== Segment start ==
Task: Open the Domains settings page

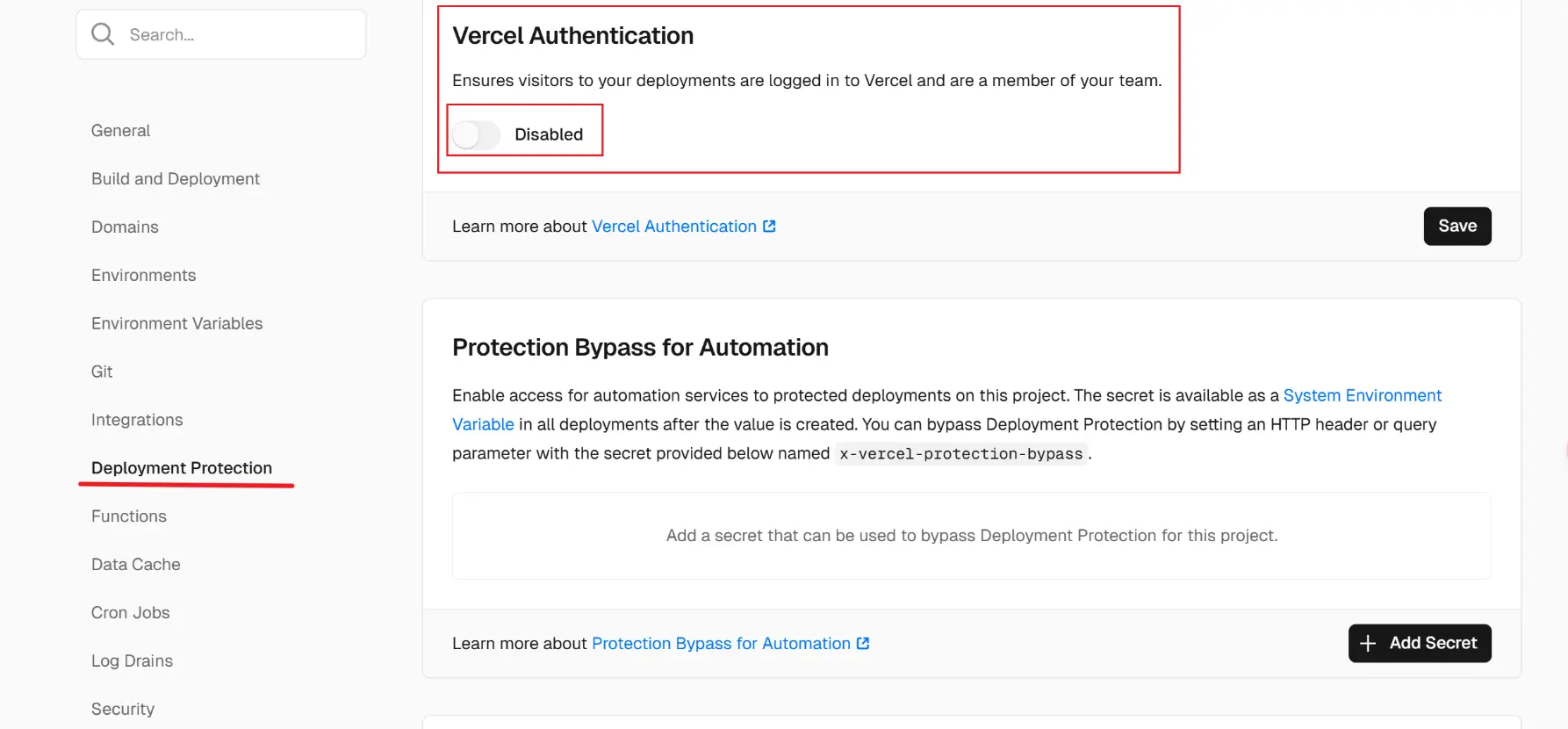Action: tap(125, 227)
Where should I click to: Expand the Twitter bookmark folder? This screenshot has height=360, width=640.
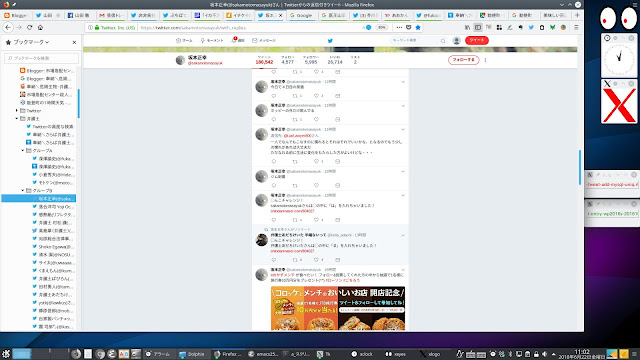pyautogui.click(x=17, y=111)
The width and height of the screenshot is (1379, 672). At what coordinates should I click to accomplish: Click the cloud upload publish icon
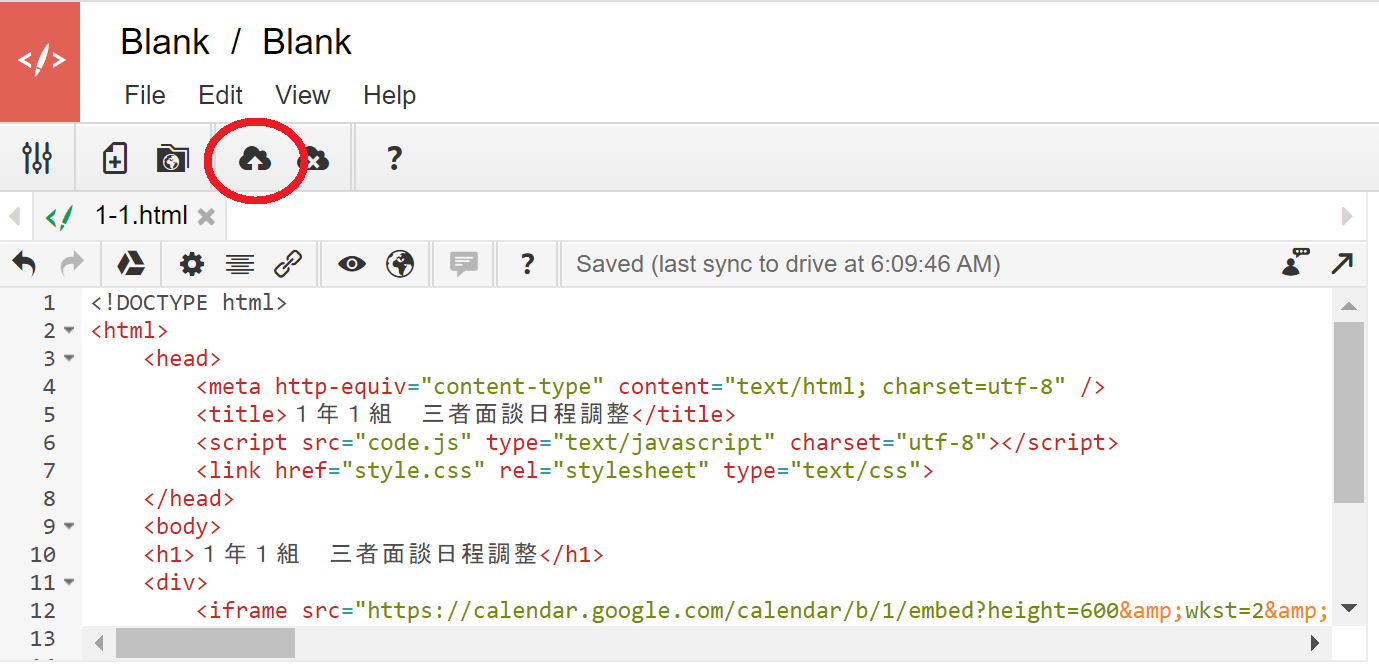[255, 158]
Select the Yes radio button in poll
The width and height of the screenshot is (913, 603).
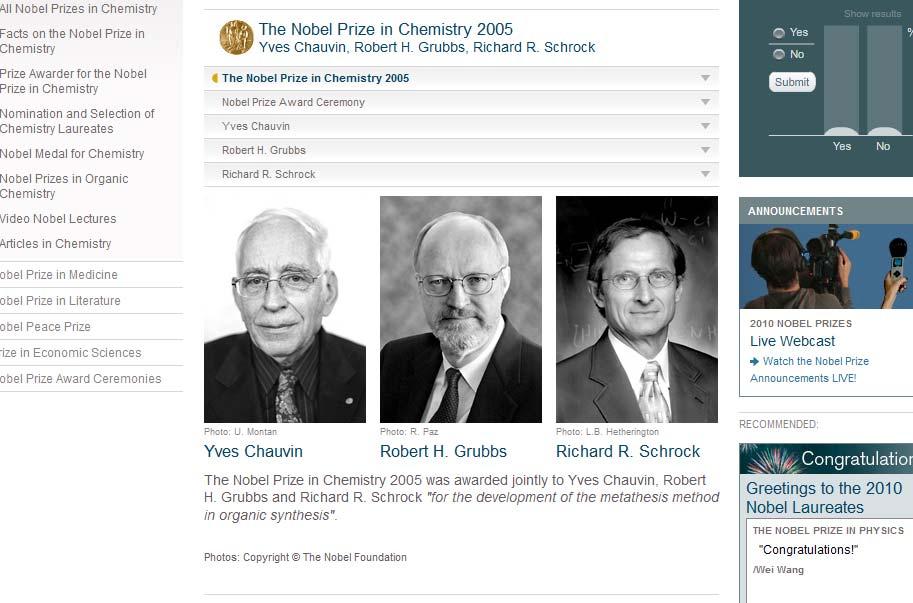tap(778, 33)
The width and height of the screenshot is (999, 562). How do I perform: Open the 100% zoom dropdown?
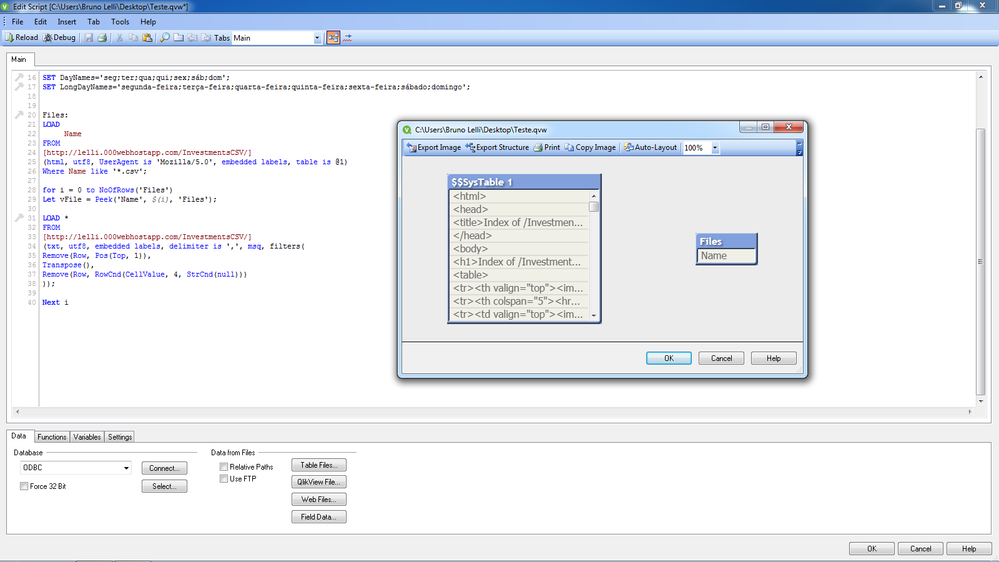click(x=715, y=148)
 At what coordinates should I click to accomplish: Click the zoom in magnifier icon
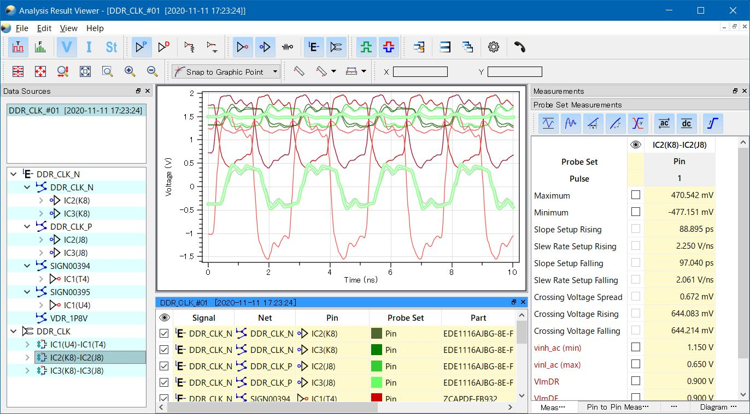pyautogui.click(x=130, y=72)
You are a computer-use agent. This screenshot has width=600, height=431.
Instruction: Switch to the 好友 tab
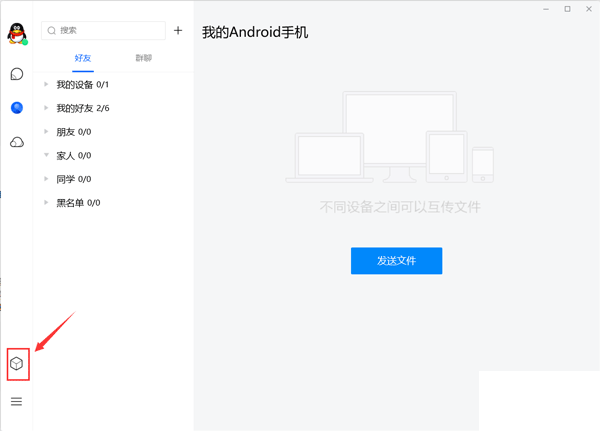tap(83, 59)
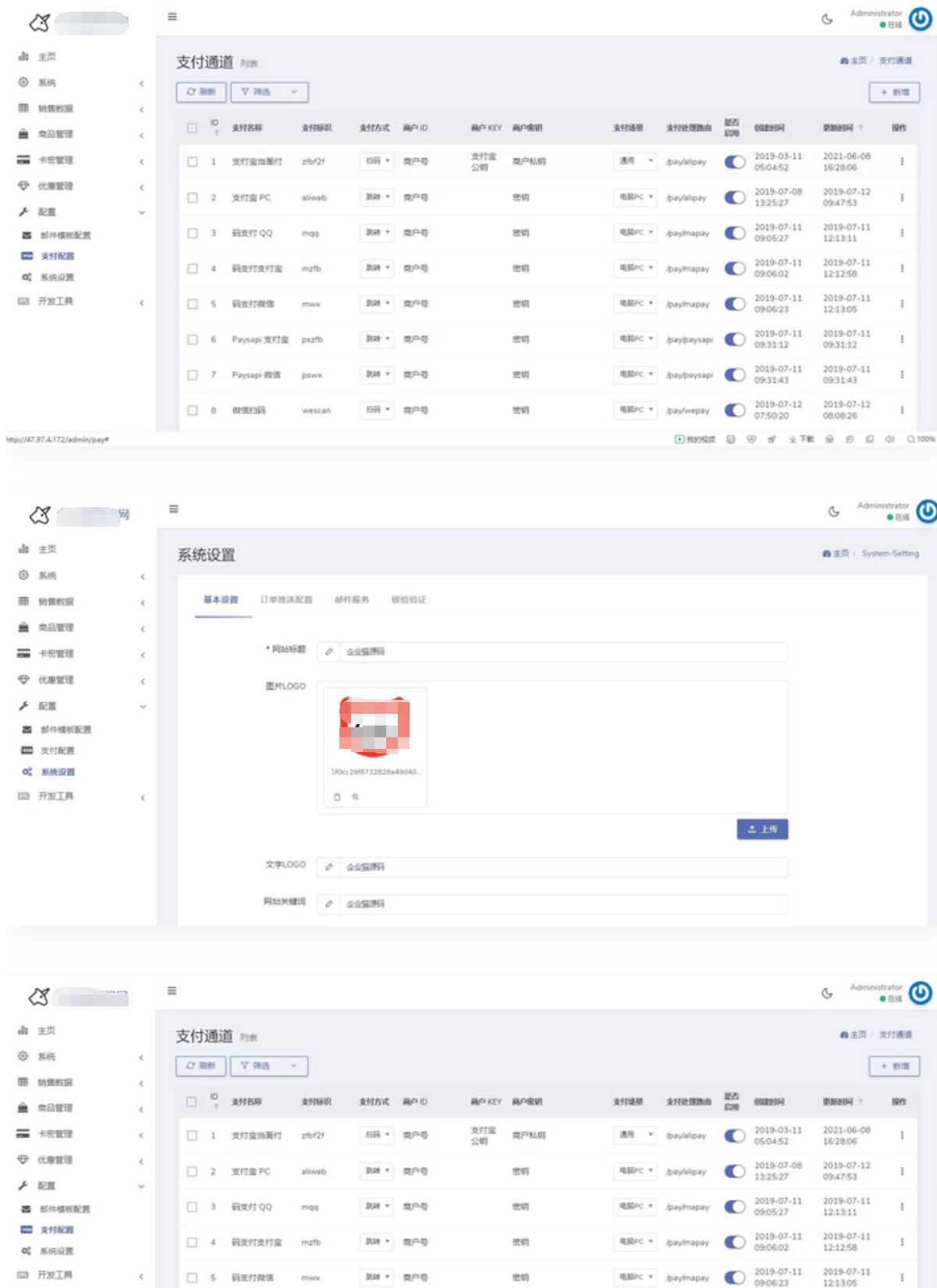Screen dimensions: 937x1288
Task: Open the 邮件服务 settings tab
Action: 352,600
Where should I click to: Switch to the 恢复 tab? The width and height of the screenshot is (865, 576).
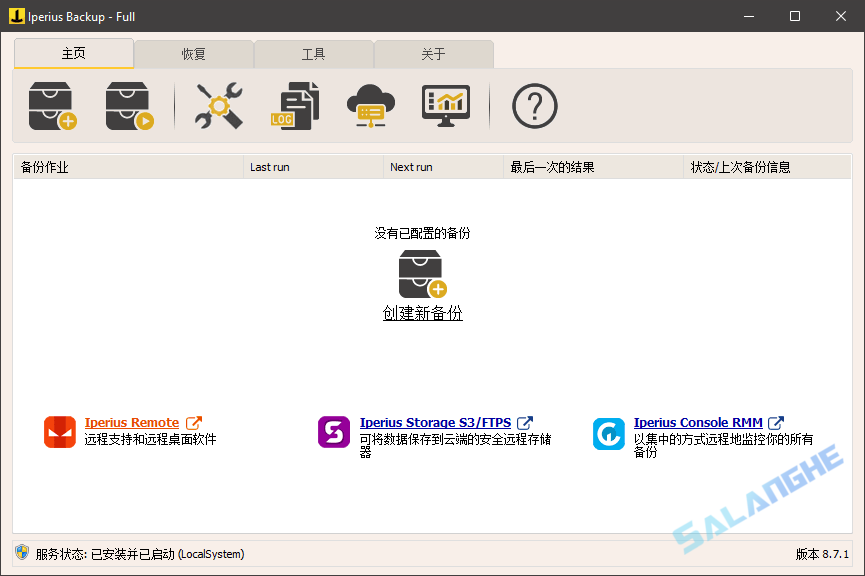(194, 54)
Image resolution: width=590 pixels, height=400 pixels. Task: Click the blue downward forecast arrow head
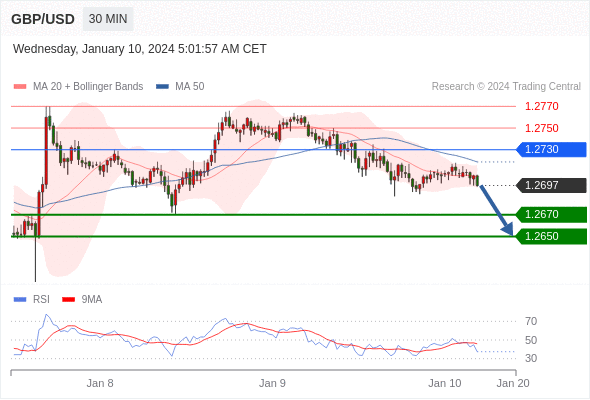pos(508,229)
== Segment end ==
◆ Instructions for the task ◆
The lines from the one containing "You are a computer-use" through the final line of the data are to be repeated exactly, with both ends included and all pictures left out.

◆ Worked solution ◆
You are a computer-use agent. This screenshot has width=600, height=431.
Instruction: Switch to the 好友 tab
tap(83, 59)
Screen dimensions: 937x1288
Task: Open the 邮件服务 settings tab
Action: 352,600
Where should I click to: Switch to the 恢复 tab? The width and height of the screenshot is (865, 576).
(194, 54)
Image resolution: width=590 pixels, height=400 pixels. Task: Click the blue downward forecast arrow head
pos(508,229)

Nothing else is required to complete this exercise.